▸ **INSTRUCTIONS TO FOLLOW**
Take the line containing "Task: Click the 开始转换 start conversion button" and each line after it through the end of the data below, and return them exactly, minus any pictures.

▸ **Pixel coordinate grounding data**
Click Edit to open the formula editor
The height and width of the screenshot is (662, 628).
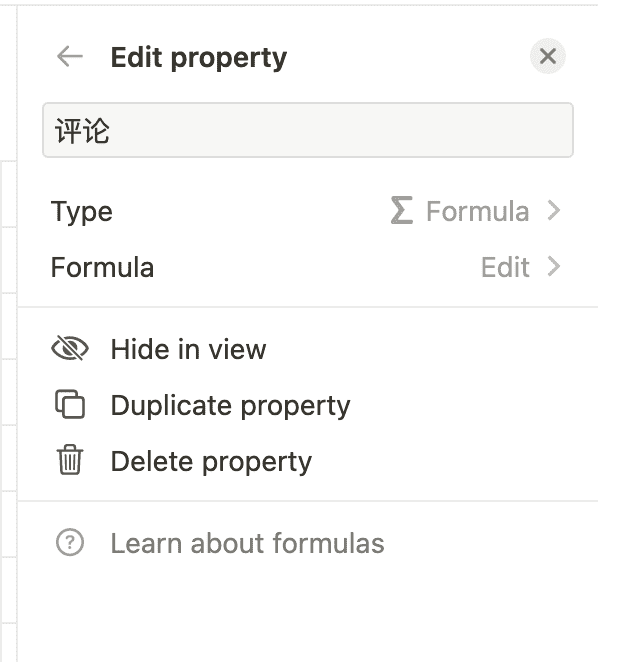click(x=505, y=267)
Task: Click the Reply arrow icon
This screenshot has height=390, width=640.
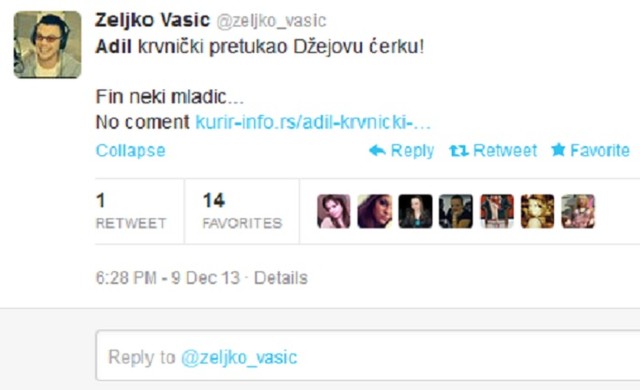Action: tap(377, 151)
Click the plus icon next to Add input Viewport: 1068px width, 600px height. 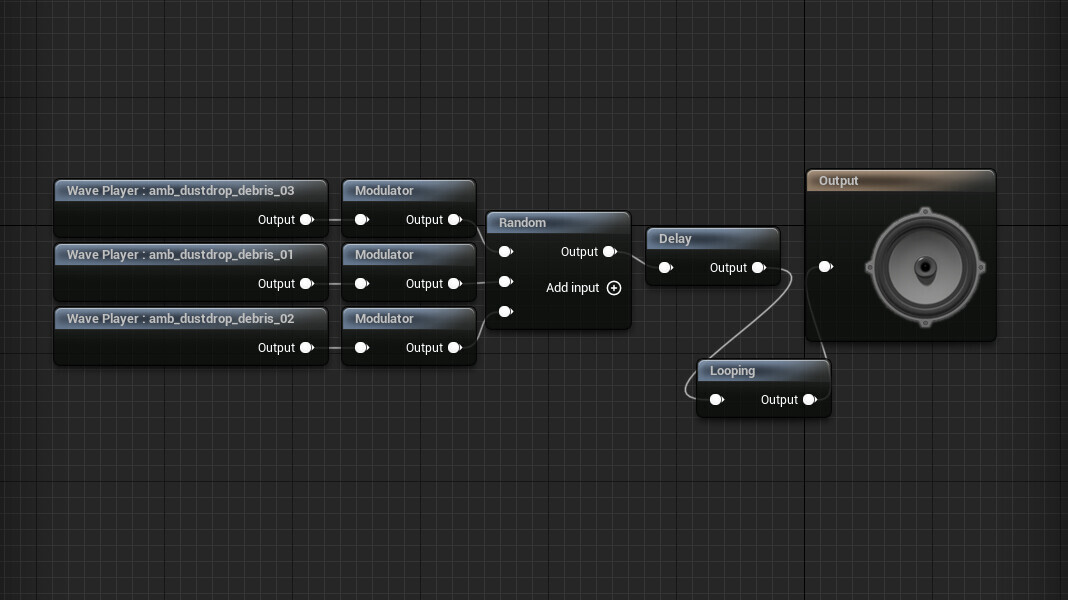coord(614,288)
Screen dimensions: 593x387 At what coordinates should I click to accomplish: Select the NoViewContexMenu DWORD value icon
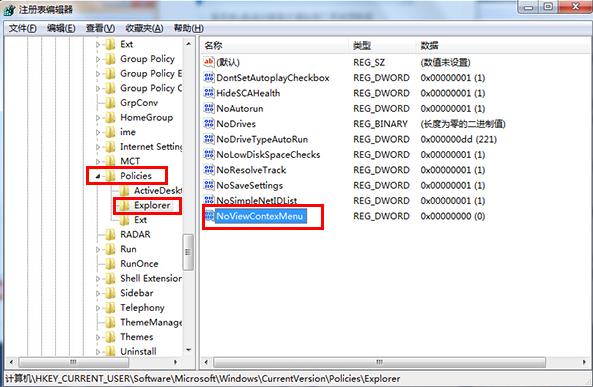click(x=209, y=216)
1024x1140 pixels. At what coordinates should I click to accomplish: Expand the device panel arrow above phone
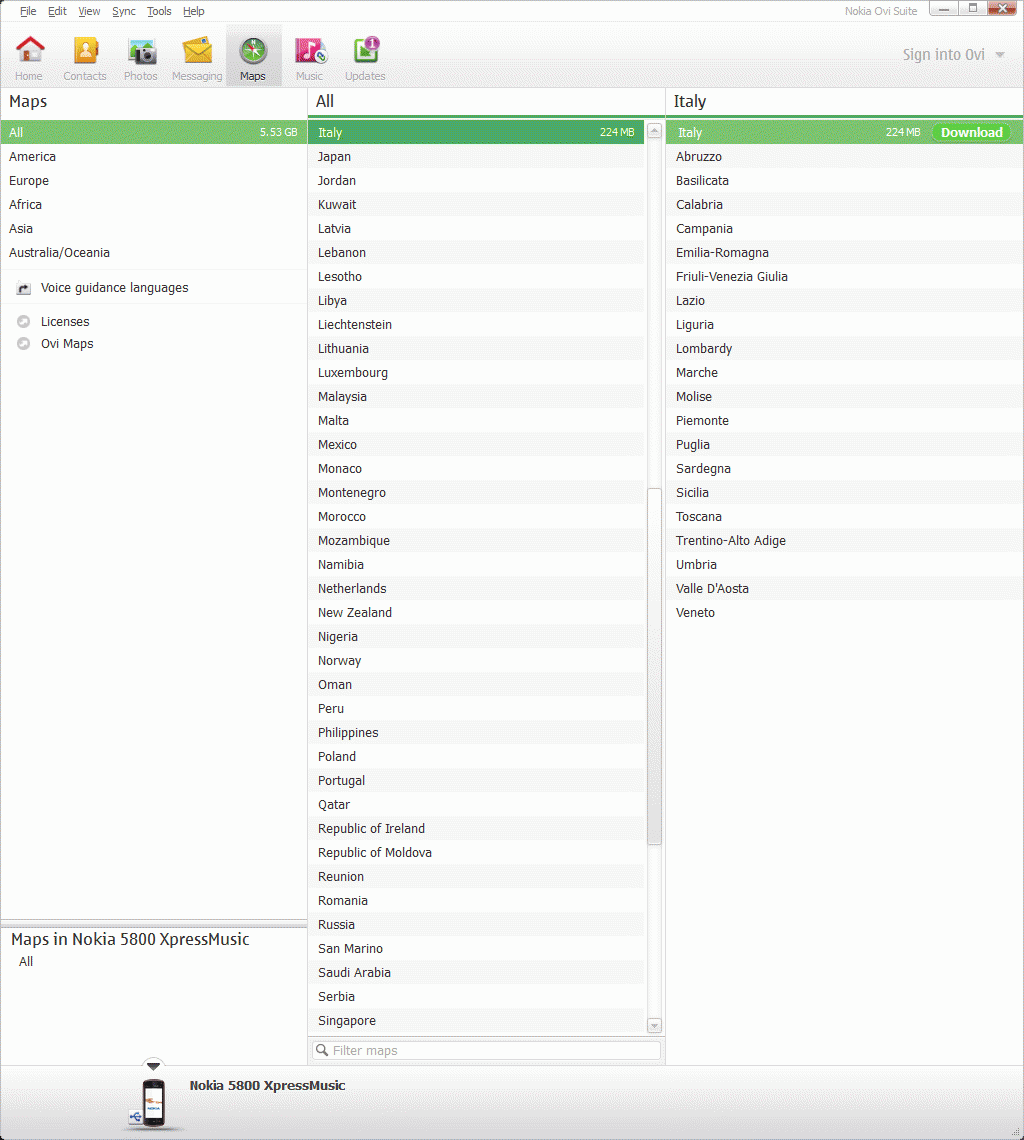click(x=153, y=1066)
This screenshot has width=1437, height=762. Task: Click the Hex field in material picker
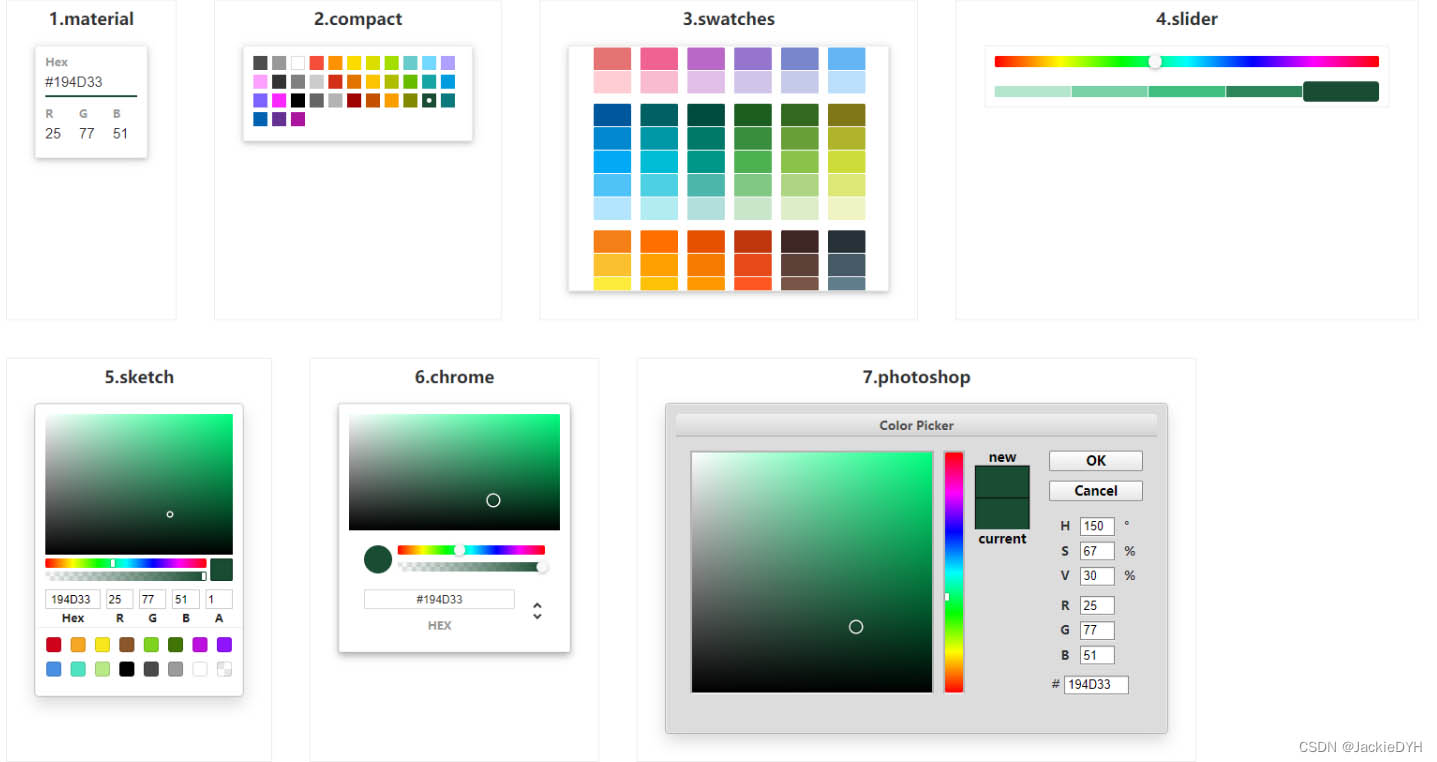pos(90,82)
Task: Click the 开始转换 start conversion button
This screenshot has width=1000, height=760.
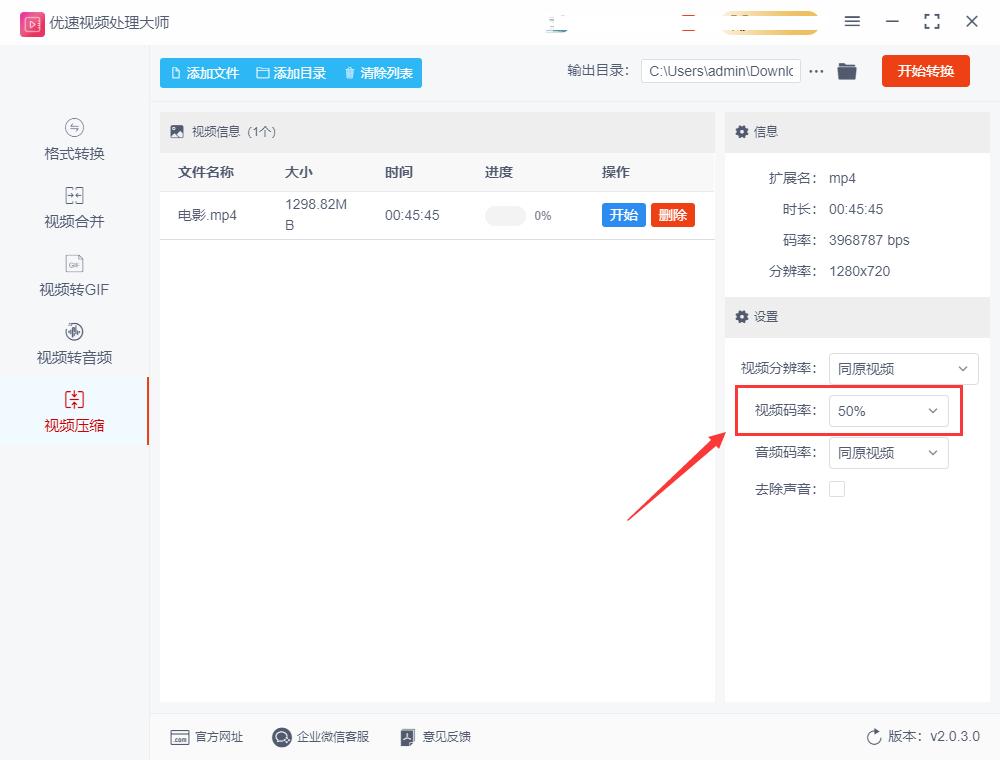Action: [925, 71]
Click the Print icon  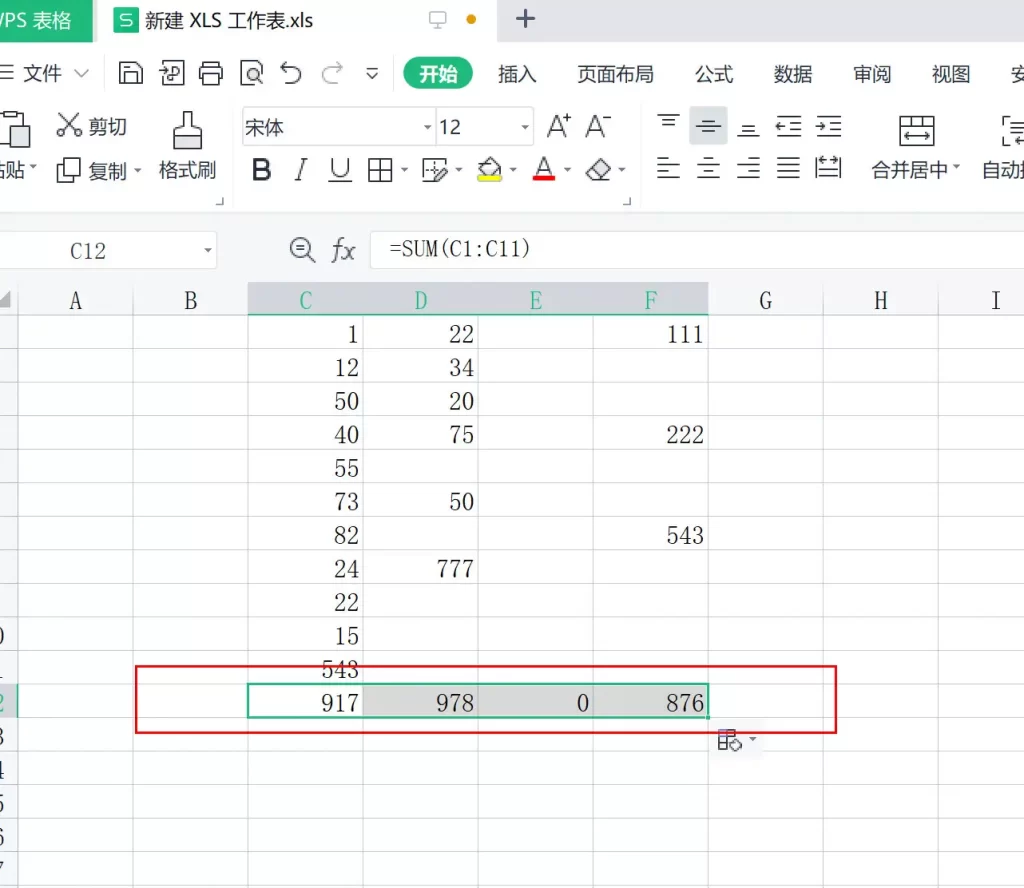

▸ **SOLVED PROBLEM**
Task: Click the 开始转换 start conversion button
This screenshot has width=1000, height=760.
Action: [925, 71]
Click the Print icon  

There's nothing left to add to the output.